The replication configuration follows AWS S3 Spec. Any objects uploaded to the source bucket that meet replication criteria will now be automatically replicated by the MinIO server to the remote destination bucket. Replication can be disabled at any time by disabling specific rules in the configuration or deleting the replication configuration entirely.

When object locking is used in conjunction with replication, both source and destination buckets needs to have object locking enabled. Similarly objects encrypted on the server side, will be replicated if destination also supports encryption.

Replication status can be seen in the metadata on the source and destination objects. On the source side, the X-Amz-Replication-Status changes from PENDING to COMPLETED or FAILED after replication attempt either succeeded or failed respectively. On the destination side, a X-Amz-Replication-Status status of REPLICA indicates that the object was replicated successfully. Any replication failures are automatically re-attempted during a periodic disk scanner cycle.

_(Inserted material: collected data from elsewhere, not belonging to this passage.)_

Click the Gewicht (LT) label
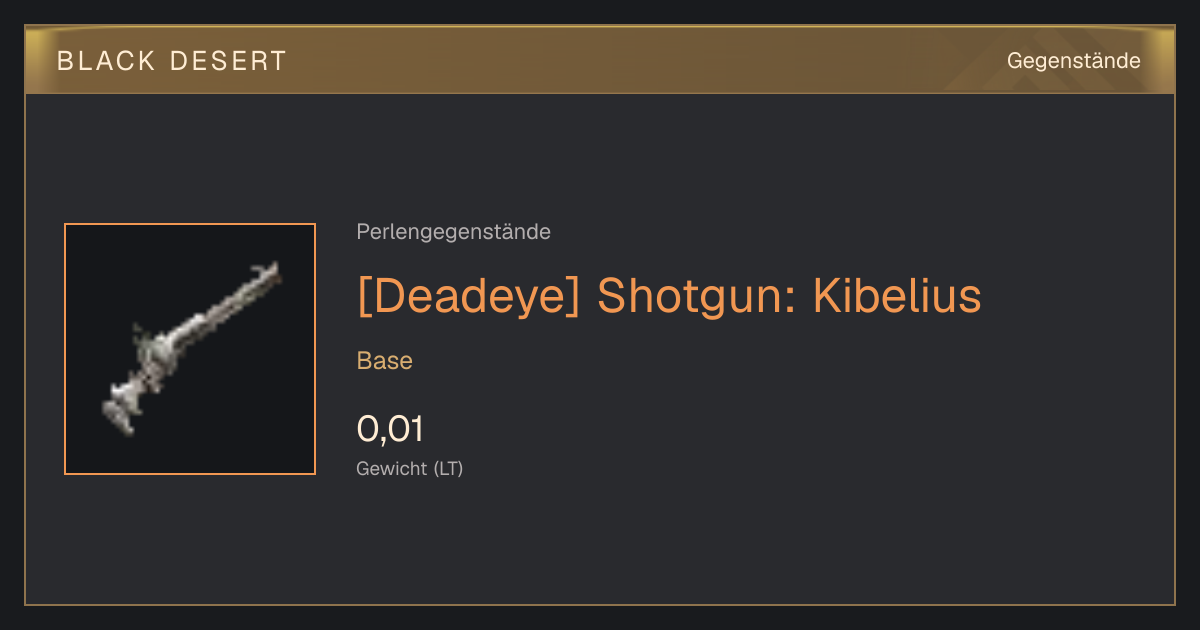The width and height of the screenshot is (1200, 630). pos(410,468)
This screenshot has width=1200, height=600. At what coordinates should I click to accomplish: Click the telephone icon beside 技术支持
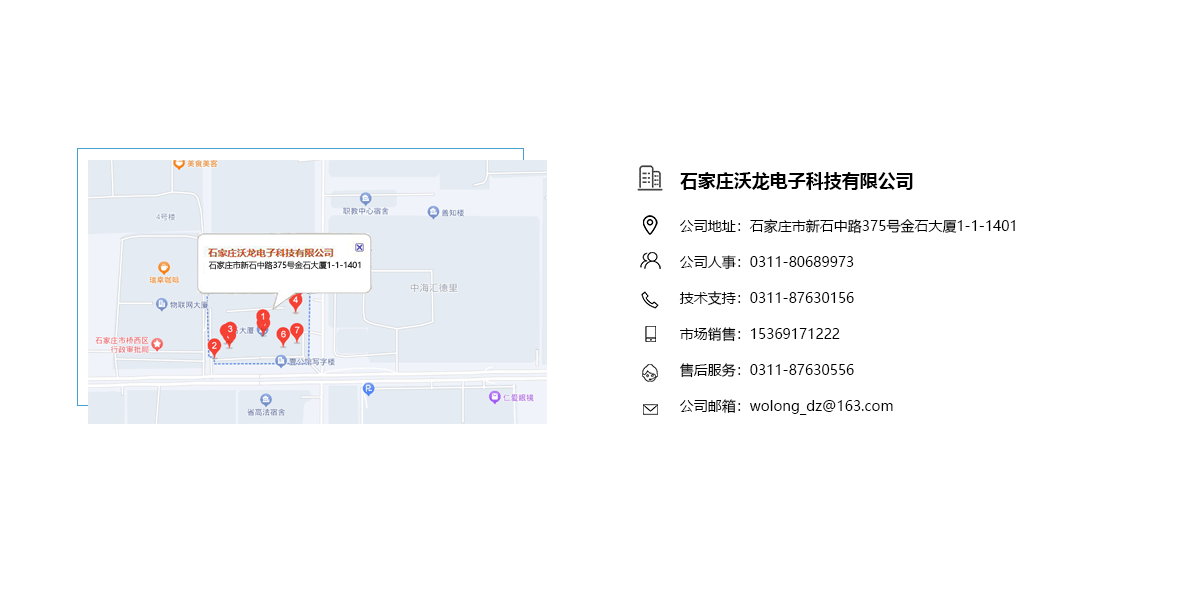[x=651, y=296]
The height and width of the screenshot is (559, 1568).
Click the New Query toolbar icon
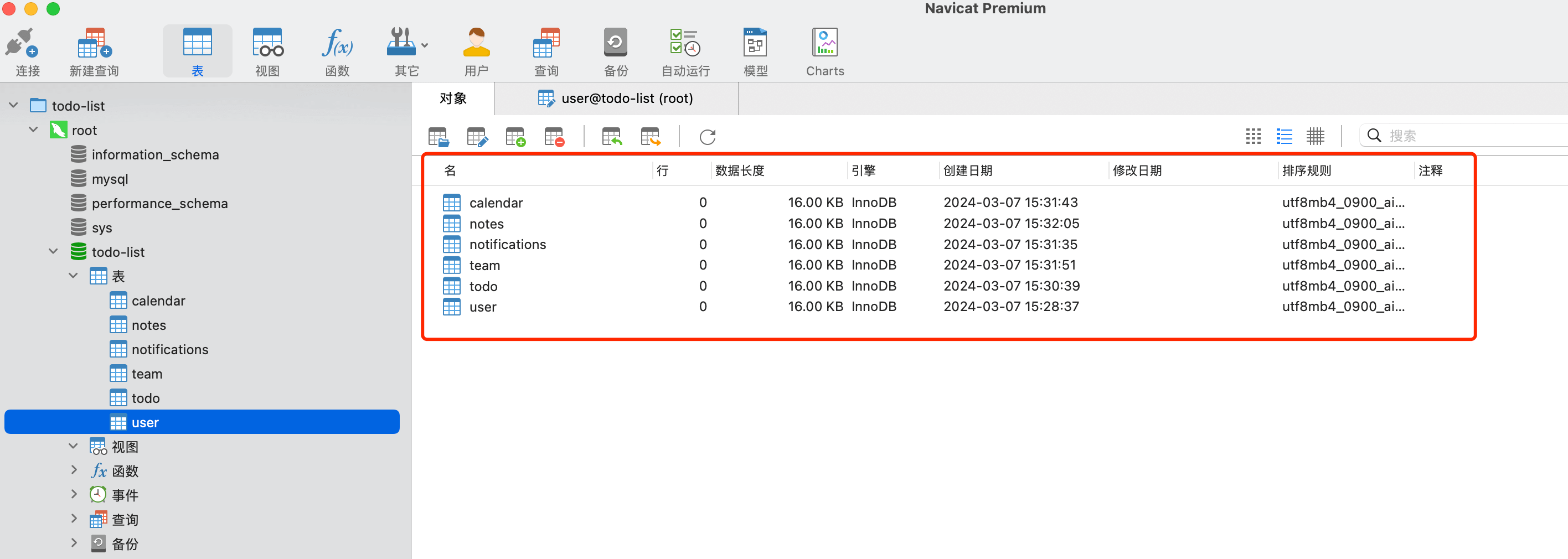[x=94, y=44]
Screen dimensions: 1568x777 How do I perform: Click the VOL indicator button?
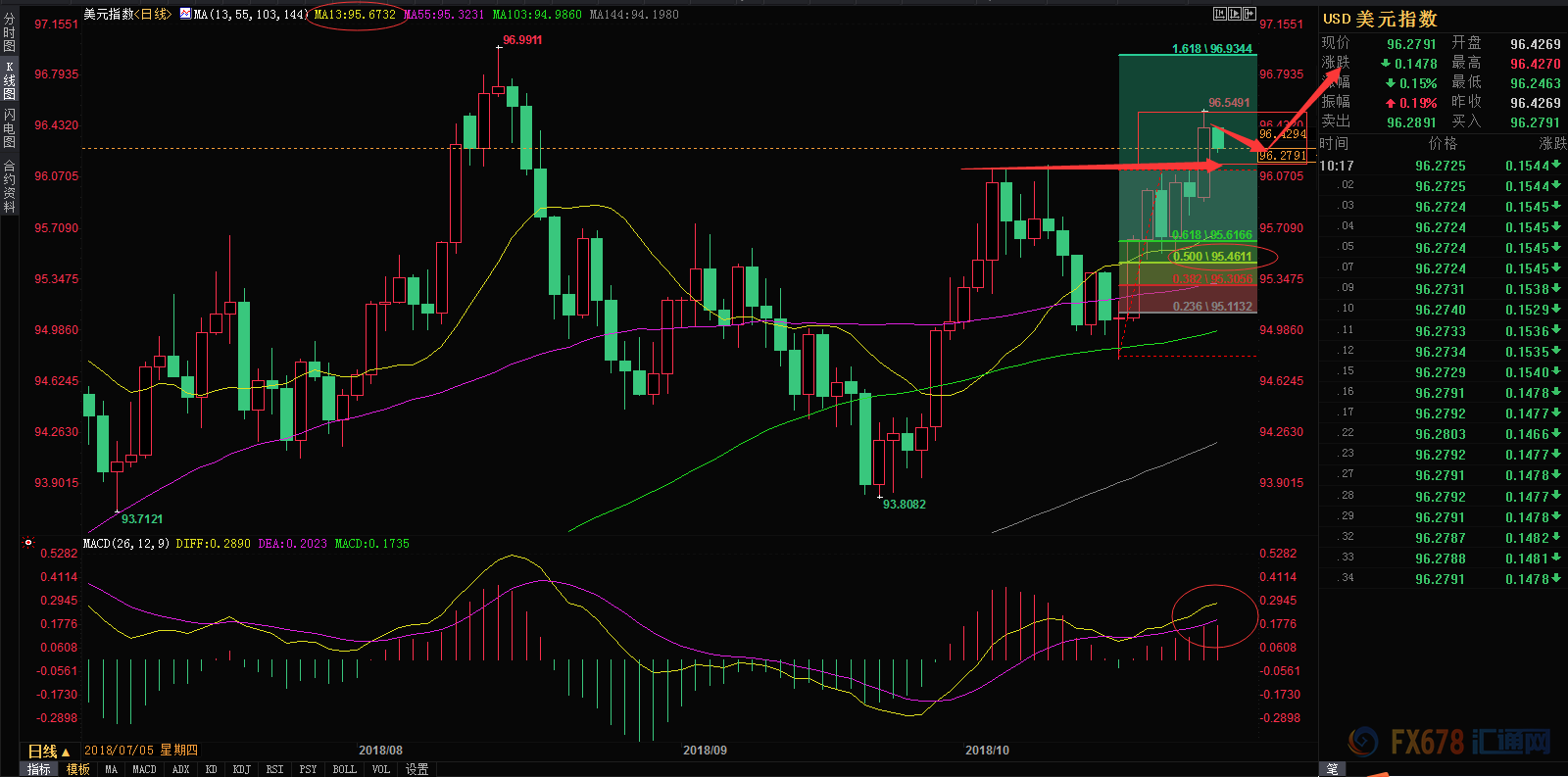(x=381, y=769)
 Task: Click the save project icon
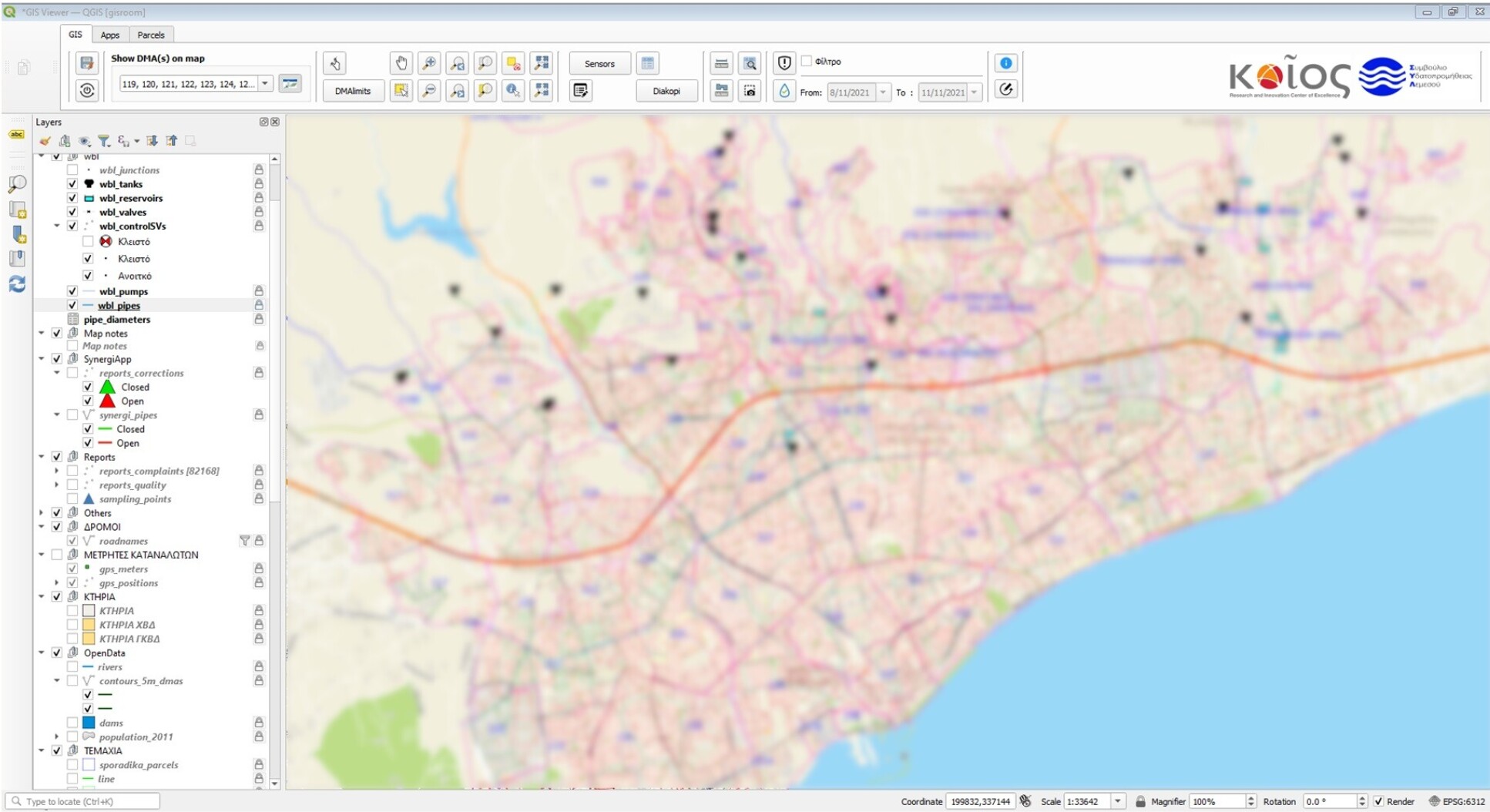[87, 63]
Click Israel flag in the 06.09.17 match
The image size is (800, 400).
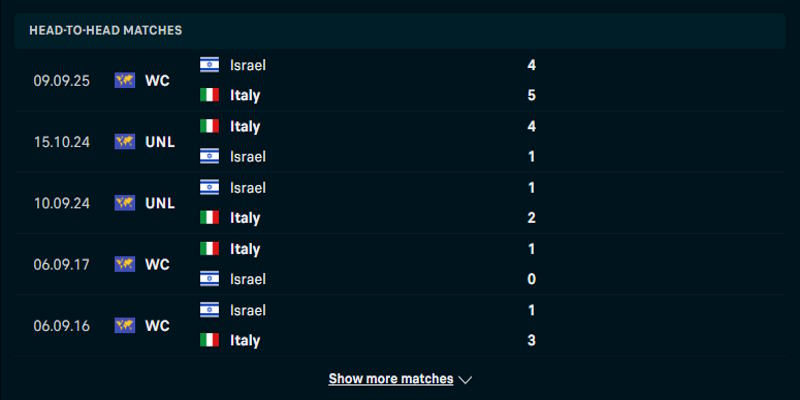coord(209,279)
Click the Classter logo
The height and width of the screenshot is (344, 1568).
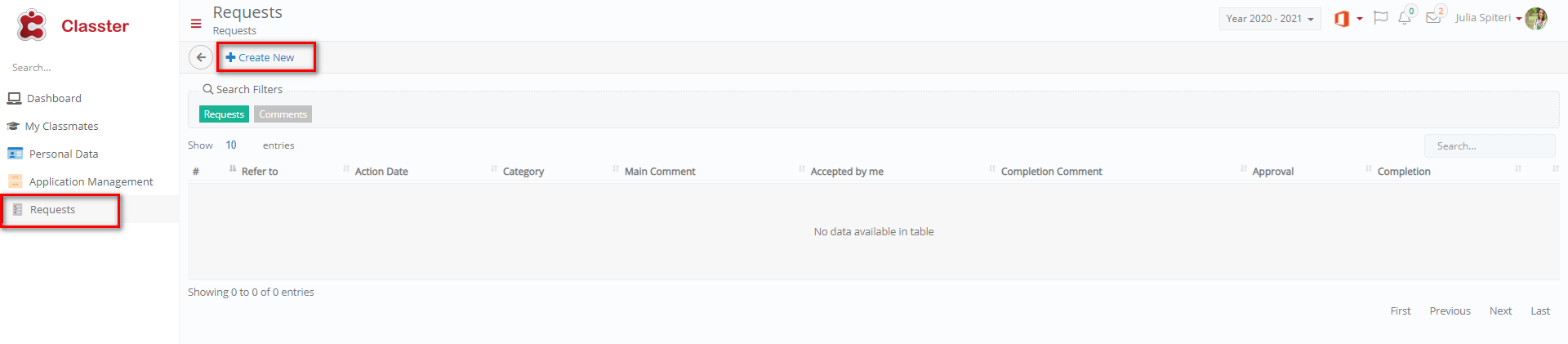pyautogui.click(x=74, y=25)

To perform bi-directional replication, repeat the above process on the target site - this time setting the source bucket as the replication target. It is recommended that replication be run in a system with atleast two CPU's available to the process, so that replication can run in its own thread.

put

head

Replica Modification sync

If bi-directional replication is set up between two clusters, any metadata update on the REPLICA object is by default reflected back in the source object when ReplicaModifications status in the SourceSelectionCriteria is Enabled. In MinIO, this is enabled by default. If a metadata update is performed on the "REPLICA" object, its X-Amz-Replication-Status will change from PENDING to COMPLETE or FAILED, and the source object version will show X-Amz-Replication-Status of REPLICA once the replication operation is complete.

The replication configuration in use on a bucket can be viewed using the mc replicate export alias/bucket command.

To disable replica metadata modification syncing, use mc replicate edit with the --replicate flag.

mc replicate edit alias/bucket --id xyz.id --replicate "delete,delete-marker"

To re-enable replica metadata modification syncing,

mc replicate edit alias/bucket --id xyz.id --replicate "delete,delete-marker,replica-metadata-sync"

MinIO Extension

Replicating Deletes

Delete marker replication is allowed in AWS V1 Configuration but not in V2 configuration. The MinIO implementation above is based on V2 configuration, however it has been extended to allow both DeleteMarker replication and replication of versioned deletes with the DeleteMarkerReplication and DeleteReplication fields in the replication configuration above. By default, this is set to Disabled unless the user specifies it while adding a replication rule.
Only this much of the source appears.